1) The dialogue is actually a series of monologues. Every-one is apparently reciting excerpts from their autobiographies, or treatises on whatever is at hand, letters to whomever they are talking to, letters to the editor, political speeches, self-help manuals... It's certainly not conversation.

2) It's portentous. I sometimes like portentousness, it can lend atmosphere. Here, it lends to the tedium. The tedium doesn't need adding to, it's already oversubscribed.

3) It never knows when to stop. Anthony Hopkins has a monologue at the end that goes on for several minutes. You keep thinking it'll end, hoping, praying it will end (this Anthony Hopkins! He could probably read the ingredients of soap and make it sound interesting), and it does, eventually, but by then you slipped even further into a coma and are in no fit condition to cheer. Colin Farrell seems to spend half the movie looking off into space and holding forth at length on, oh, whatever, but always passionately.

4) It's badly written. It's a bad series of portentous monologues that never know when to stop.

Aside from the script (perhaps) the film features other flaws that inhibit it from greatness. Such as?

To be done =
**a.** Repeat the part of the film review starting at "2) It's portentous." and ending at "greatness. Such as?".
**b.** Please list every kind of writing that the first point of the film review says the characters seem to be reciting.
**c.** Resume the film review from its last sentence and continue writing it.

Supplied information =
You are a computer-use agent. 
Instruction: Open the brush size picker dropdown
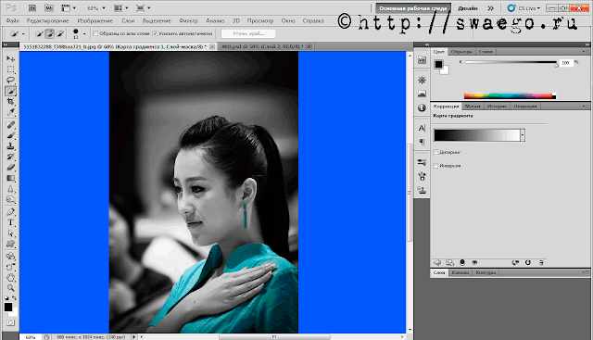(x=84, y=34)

==

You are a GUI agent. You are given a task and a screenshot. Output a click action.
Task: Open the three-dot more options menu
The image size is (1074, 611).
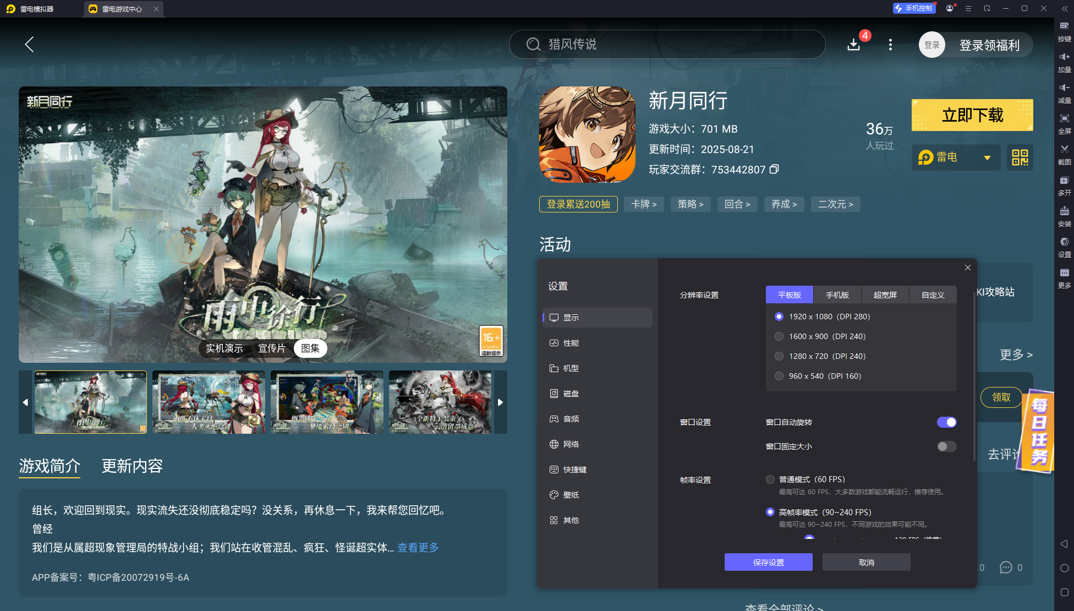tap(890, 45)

---

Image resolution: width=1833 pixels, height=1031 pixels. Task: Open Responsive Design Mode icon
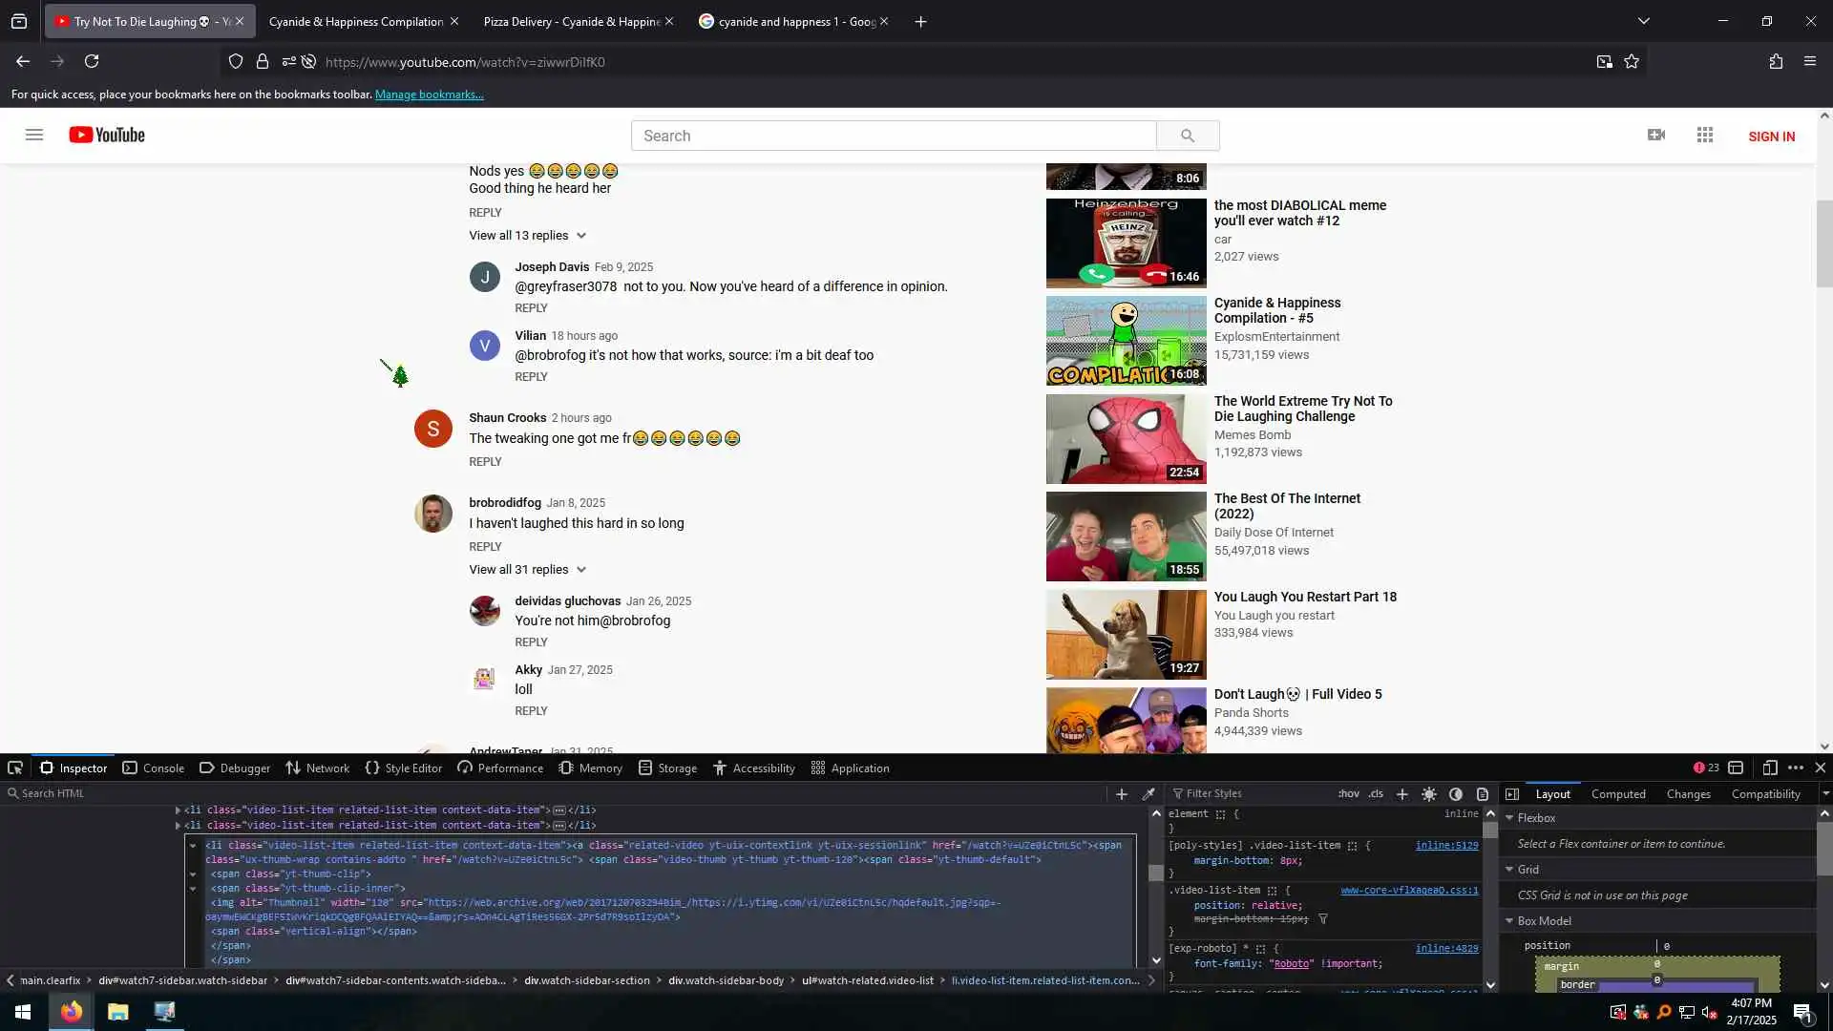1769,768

Set of answers =
**a.**
2) It's portentous. I sometimes like portentousness, it can lend atmosphere. Here, it lends to the tedium. The tedium doesn't need adding to, it's already oversubscribed.

3) It never knows when to stop. Anthony Hopkins has a monologue at the end that goes on for several minutes. You keep thinking it'll end, hoping, praying it will end (this Anthony Hopkins! He could probably read the ingredients of soap and make it sound interesting), and it does, eventually, but by then you slipped even further into a coma and are in no fit condition to cheer. Colin Farrell seems to spend half the movie looking off into space and holding forth at length on, oh, whatever, but always passionately.

4) It's badly written. It's a bad series of portentous monologues that never know when to stop.

Aside from the script (perhaps) the film features other flaws that inhibit it from greatness. Such as?

**b.**
- Excerpts from their autobiographies
- Treatises on whatever is at hand
- Letters to whomever they are talking to
- Letters to the editor
- Political speeches
- Self-help manuals

**c.**
Pointless time jumps. I have nothing against time jumps. Highlander, Once upon a time in America, Godfather part two, Once upon a time in the West, For a few dollars more, and probably other films that weren't by Sergio Leone... Many great films feature them. But usually they follow a rationale. Usually they aren't apparently random and unconnected. Here, it's like they put a couple of reels in the wrong order.

Sins of omission. While I said that the lack of adherence to historical accuracy was a side issue, not mentioning almost any episode that might actually have been exciting or interesting seems a dubious policy. Alexander, as the posters implied, was the stuff of legend made real. (I make no moral judgement here). Does it mention the phalanx? Any the innovative ways that he overcame apparently unassailable fortresses by looking at the problems from another angle? The political methodology whereby he kept a grip on all of the peoples behind him? The Gordian Knot? Does it hell. It does feature a couple of battle scenes, the second of which is shot in a vivid and pretty colour scheme, and both of which illustrate that he fought at forefront of his army. So that's something.

The most laughable sex scene ever committed to film. Alexander wins over his bride by making kitty-cat claws gestures and noises. There's more, but that's definitely the stand-out feature.

I could go on, but this film has already eaten enough of my life. The only thing epic here is the ineptitude. It actually made me feel nauseous.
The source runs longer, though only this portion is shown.